22.5 Array and Multiset Types in SQL

  • Collection Types Supported:
    • Arrays: Ordered collection. Elements accessed by position. Added in SQL:1999.
    • Multisets: Unordered collection where an element can appear multiple times (like a bag). Added in SQL:2003.
    • Sets (Conceptual): Unordered collection where each element appears at most once. Multisets are more general.
  • Usage Example: Book Information
    • Store authors as an ARRAY (order often matters).
    • Store keywords as a MULTISET (order usually doesn’t matter, duplicates might be okay or filtered later).
  • Definition Example:
    -- Define a structured type for publisher first
    CREATE TYPE Publisher AS (
        name VARCHAR(20),
        branch VARCHAR(20)
    );
     
    -- Define the Book type with collection attributes
    CREATE TYPE Book AS (
        title VARCHAR(20),
        author_array VARCHAR(20) ARRAY[10], -- Array of up to 10 author names
        pub_date DATE,
        publisher Publisher,                -- Structured type attribute
        keyword_set VARCHAR(20) MULTISET   -- Multiset of keywords
    );
     
    -- Create a table of books
    CREATE TABLE books OF Book;
  • Mapping E-R Multivalued Attributes: Can generally be mapped to MULTISET attributes in SQL. Use ARRAY if ordering is important.

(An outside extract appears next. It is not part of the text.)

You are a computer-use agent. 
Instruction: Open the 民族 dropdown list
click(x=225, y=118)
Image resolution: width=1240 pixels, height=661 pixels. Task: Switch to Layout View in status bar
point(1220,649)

22.5.1 Creating and Accessing Collection Values

  • Array Literal Syntax (SQL:1999): ARRAY[value1, value2, ...]
    • Example: ARRAY['Silberschatz', 'Korth', 'Sudarshan']
  • Multiset Literal Syntax: MULTISET[value1, value2, ...]
    • Example: MULTISET['computer', 'database', 'SQL']
  • Constructing Tuples with Collections:
    • Example Tuple Value (conceptual): ('Compilers', ARRAY['Smith', 'Jones'], NEW Publisher('McGraw-Hill', 'New York'), MULTISET['parsing', 'analysis']) (Requires an explicit constructor for Publisher to be defined, see 22.3.1)
  • Inserting Collection Values:
    INSERT INTO books
    VALUES ('Compilers', ARRAY['Smith', 'Jones'],
            NEW Publisher('McGraw-Hill', 'New York'), -- Assumes constructor exists
            MULTISET['parsing', 'analysis']);
  • Accessing Array Elements: Use array index (1-based typically in SQL).
    • Example: accesses the first author.

22.5.2 Querying Collection-Valued Attributes

  • Collections in FROM Clause: An expression evaluating to a collection can often be used where a table name is expected, typically via UNNEST.

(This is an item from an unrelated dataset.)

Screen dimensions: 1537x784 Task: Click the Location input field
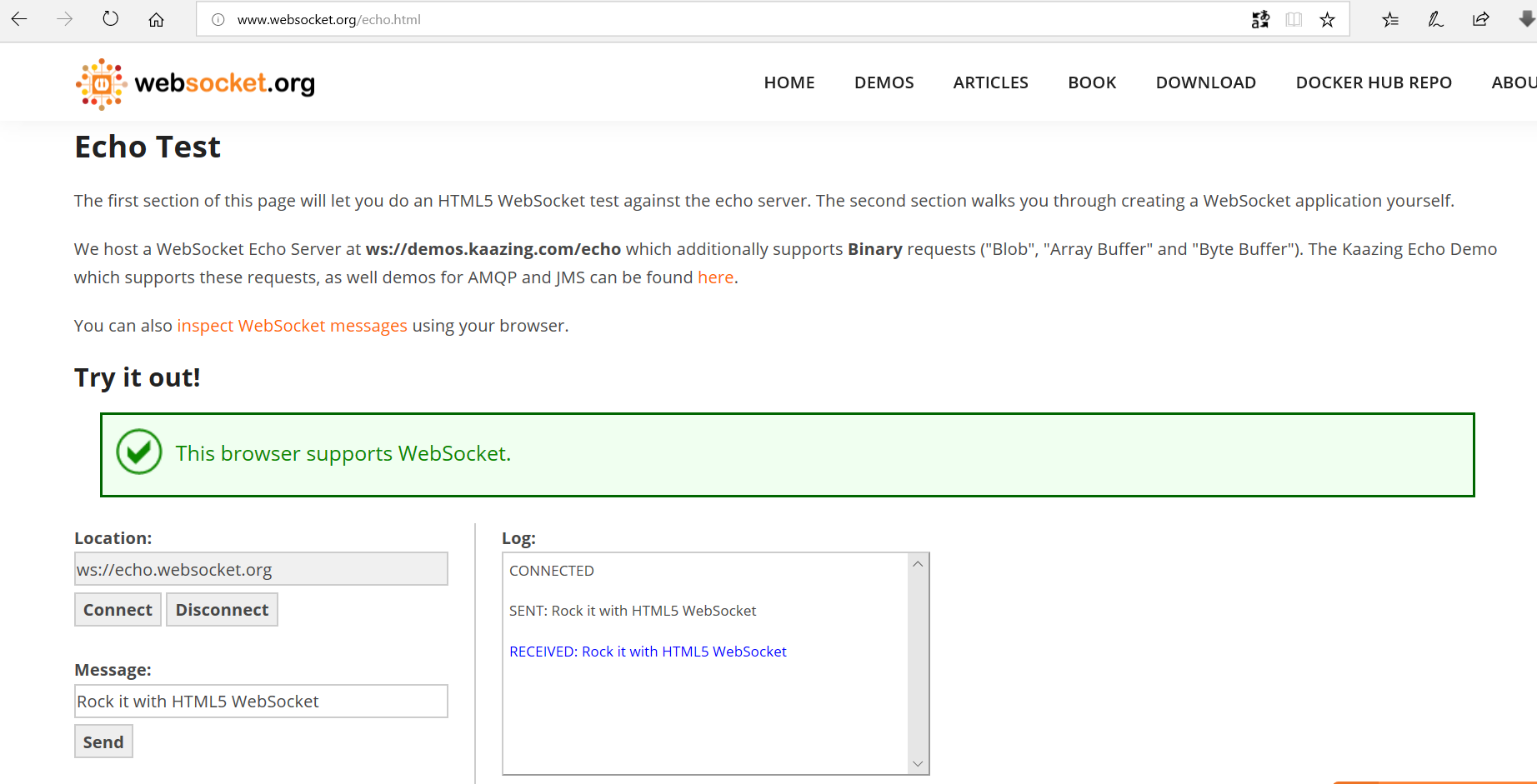pos(261,569)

  • UNNEST Operator: Converts a collection into a table (unnesting or flattening).

    • In WHERE Clause (Membership Test):
      SELECT title
      FROM books
      WHERE 'database' IN (UNNEST(keyword_set));
      (Note: Some SQL dialects might allow WHERE 'database' = ANY (keyword_set) or similar syntax)
    • In FROM Clause (Flattening): Creates a row for each element in the collection, often correlated with the outer table.
      -- Get pairs of (title, author_name)
      SELECT B.title, A.author
      FROM books AS B, UNNEST(B.author_array) AS A(author);
      • B iterates through books. For each book B, UNNEST(B.author_array) generates rows for each author. A(author) names the resulting single-column table A and its column author.
  • UNNEST WITH ORDINALITY: Used with arrays to get the element’s position (index).

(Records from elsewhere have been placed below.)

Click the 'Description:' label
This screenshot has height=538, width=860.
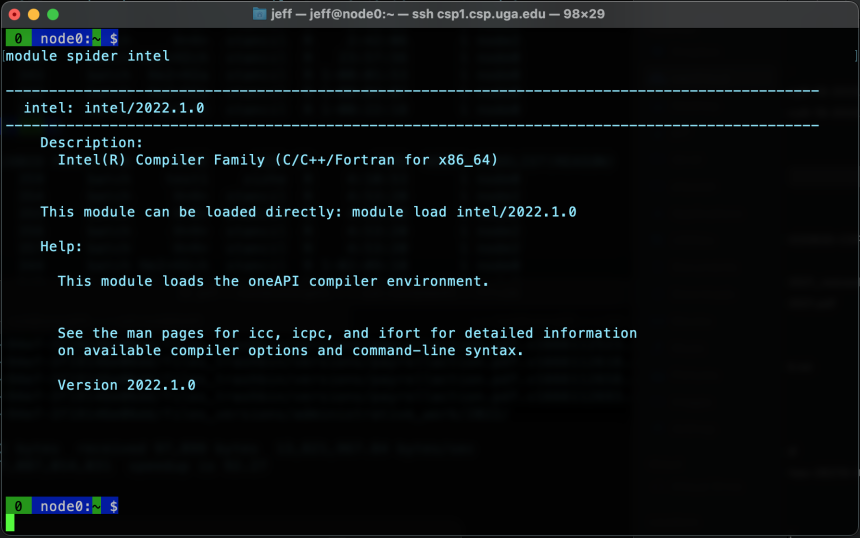pyautogui.click(x=91, y=143)
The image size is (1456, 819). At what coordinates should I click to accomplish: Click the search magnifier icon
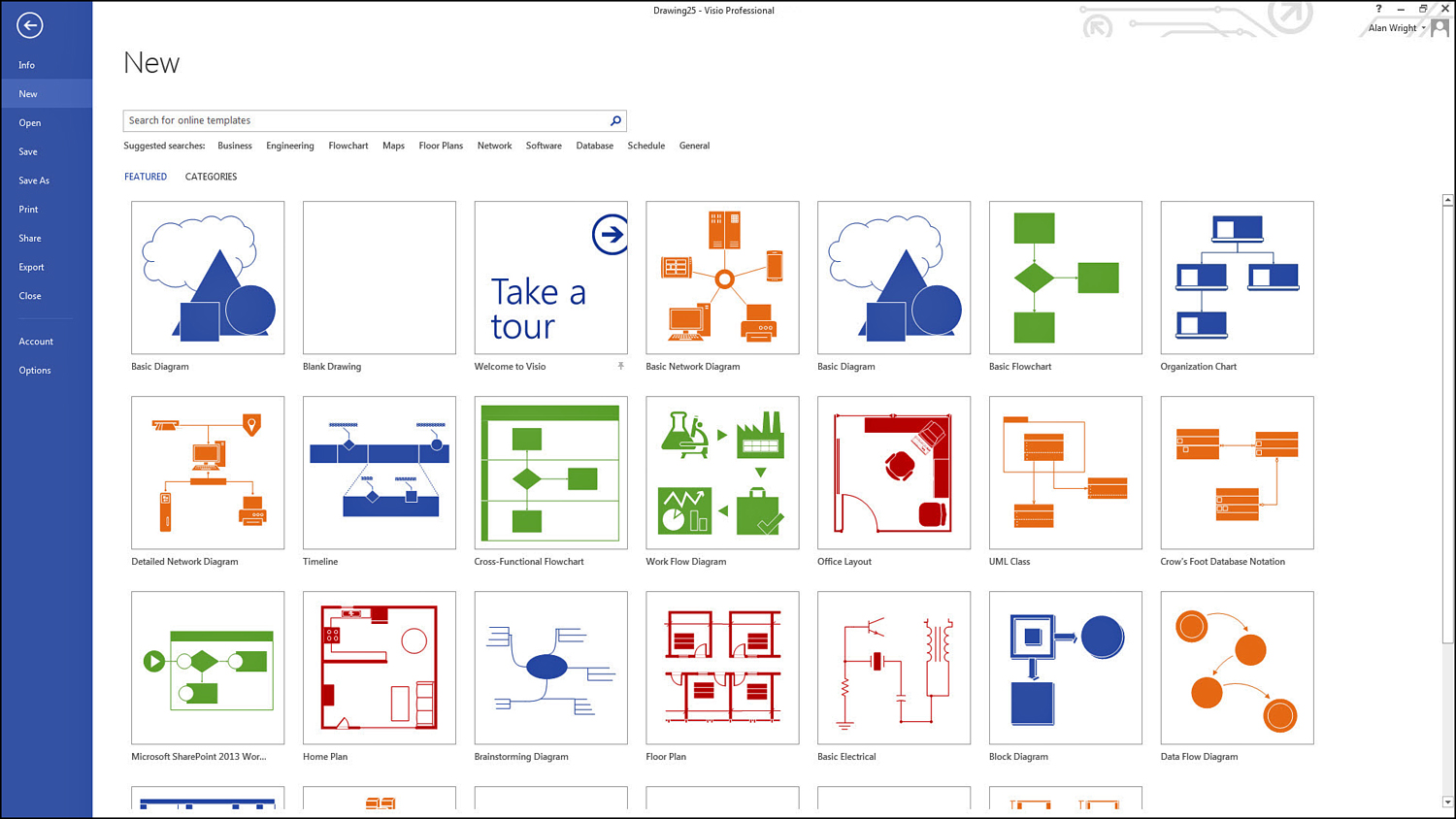(x=615, y=121)
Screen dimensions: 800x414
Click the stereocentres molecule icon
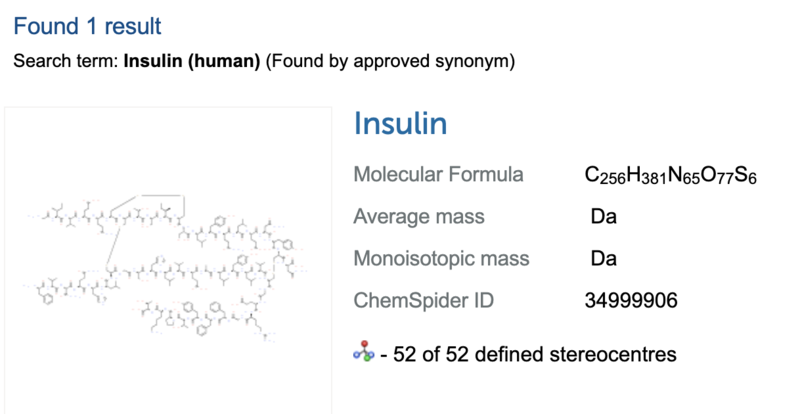pos(363,351)
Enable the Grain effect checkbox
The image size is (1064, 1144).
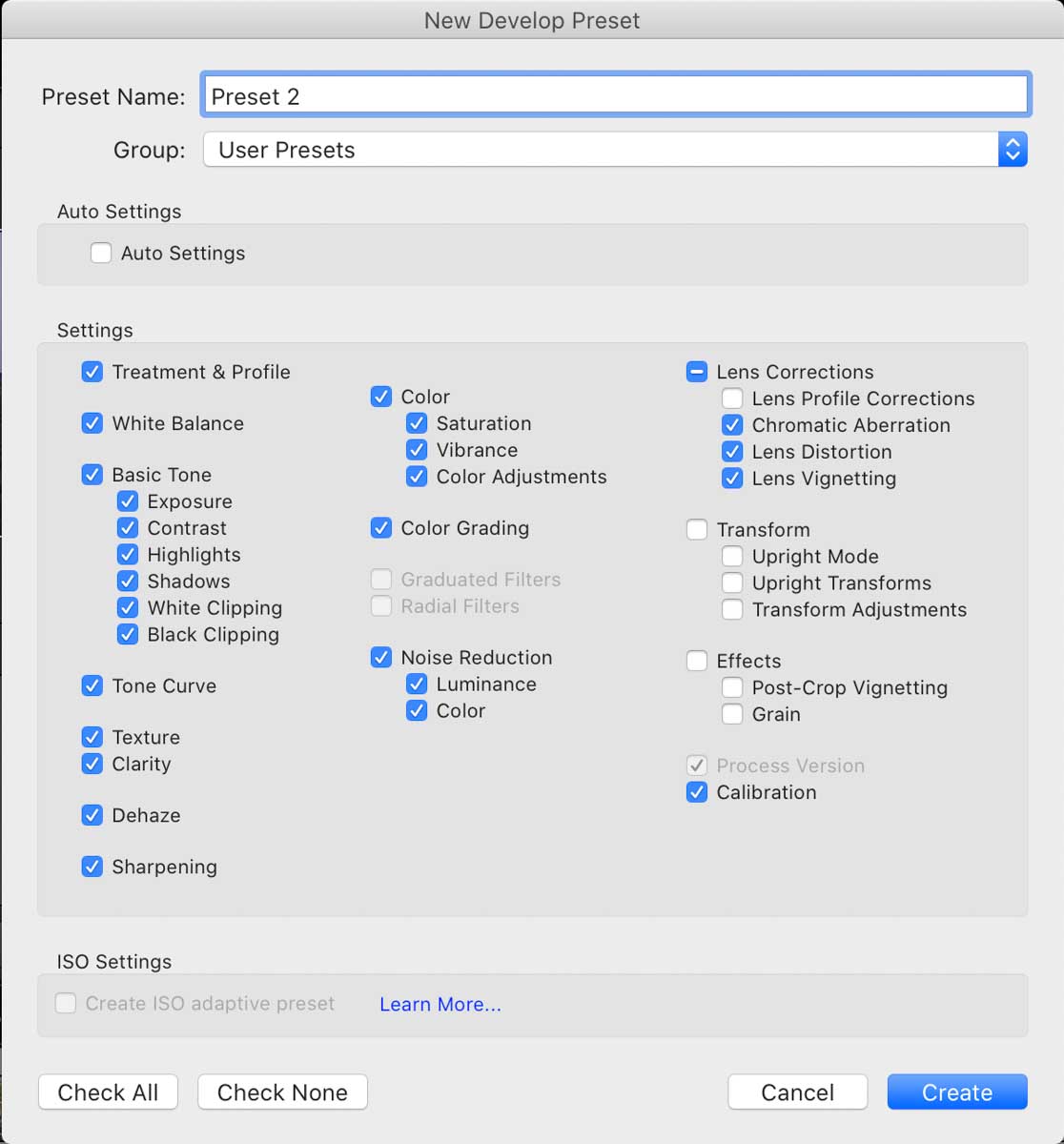pyautogui.click(x=732, y=714)
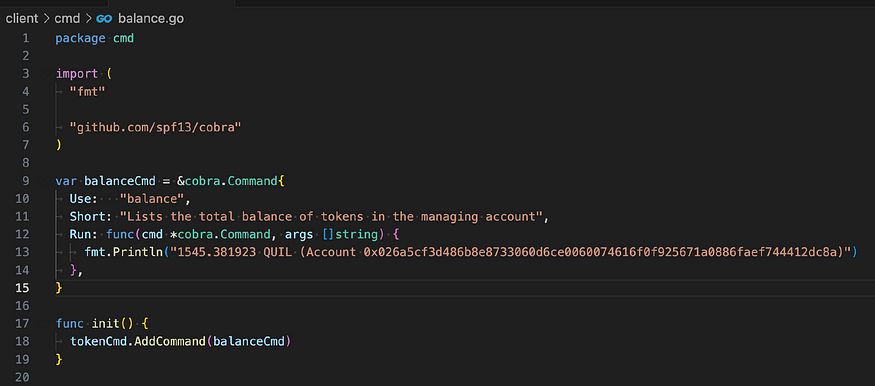Open the client breadcrumb folder
Viewport: 875px width, 386px height.
(x=21, y=18)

    -- Get (title, author_name, position) - Reconstructs the normalized 'authors' relation
    SELECT B.title, A.author, A.position
    FROM books AS B, UNNEST(B.author_array) WITH ORDINALITY AS A(author, position);
    • Generates an extra column (position) containing the array index.
  • Simple Array Element Access (Limited Use Case):

    -- If known there are exactly 3 authors
    SELECT author_array[1], author_array[2], author_array[3]
    FROM books
    WHERE title = 'Database System Concepts';

22.5.3 Nesting and Unnesting

  • Unnesting:

    • Definition: Transforming a relation with collection-valued attributes into a “flatter” relation (typically ) without collections.
    • Mechanism: Use UNNEST in the FROM clause for each collection to be flattened.
    • Example (Flattening books completely):
      SELECT B.title, A.author,
             B.publisher.name AS pub_name, B.publisher.branch AS pub_branch,
             K.keyword
      FROM books AS B,
           UNNEST(B.author_array) AS A(author),
           UNNEST(B.keyword_set) AS K(keyword);
    • Figure 22.3 flat_books: Shows the resulting relation from the sample books data after unnesting both author_array and keyword_set.
  • Nesting:

    • Definition: The reverse process: transforming a relation into a nested relation with collection-valued attributes.
    • Mechanism 1: COLLECT Aggregate Function:
      • Used with GROUP BY. Returns a multiset of values within each group.
      • Example (Nesting keyword):
        SELECT title, author, Publisher(pub_name, pub_branch) AS publisher,
               COLLECT(keyword) AS keyword_set
        FROM flat_books -- Assumes flat_books from Fig 22.3 and Publisher constructor
        GROUP BY title, author, pub_name, pub_branch; -- Group by non-collection attributes
      • Figure 22.4: Shows the result of this query, partially nested.
      • Example (Nesting author and keyword):
        SELECT title, COLLECT(author) AS author_set, -- Becomes a multiset, not array
               Publisher(pub_name, pub_branch) AS publisher,
               COLLECT(keyword) AS keyword_set
        FROM flat_books
        GROUP BY title, pub_name, pub_branch;
    • Mechanism 2: Subqueries in SELECT Clause:
      • Use ARRAY(SELECT ...) or MULTISET(SELECT ...) to construct collections.
      • Correlate the subquery with the outer query.
      • Advantage: Allows ORDER BY within the subquery for ARRAY creation.
      • Example (Reconstructing original books from normalized tables):
        SELECT B.title,
               ARRAY( SELECT author
                      FROM authors AS A
                      WHERE A.title = B.title
                      ORDER BY A.position ) AS author_array,
               Publisher(B.pub_name, B.pub_branch) AS publisher, -- Assumes constructor
               MULTISET( SELECT keyword
                         FROM keywords AS K
                         WHERE K.title = B.title ) AS keyword_set
        FROM books4 AS B; -- Using the normalized 4NF table
  • Other Multiset Operators (SQL:2003):

    • SET(M): Returns a duplicate-free version (a set) of multiset .
    • INTERSECTION: Aggregate function returning the intersection of all multisets in a group.
    • FUSION: Aggregate function returning the union of all multisets in a group.
    • SUBMULTISET: Predicate to check if one multiset is contained within another.
  • Updating Collections: SQL standard generally lacks ways to modify collections in place (e.g., add/remove one element). Updates usually involve assigning a completely new collection value (e.g., SET A = (A EXCEPT ALL MULTISET[v]) to delete value ).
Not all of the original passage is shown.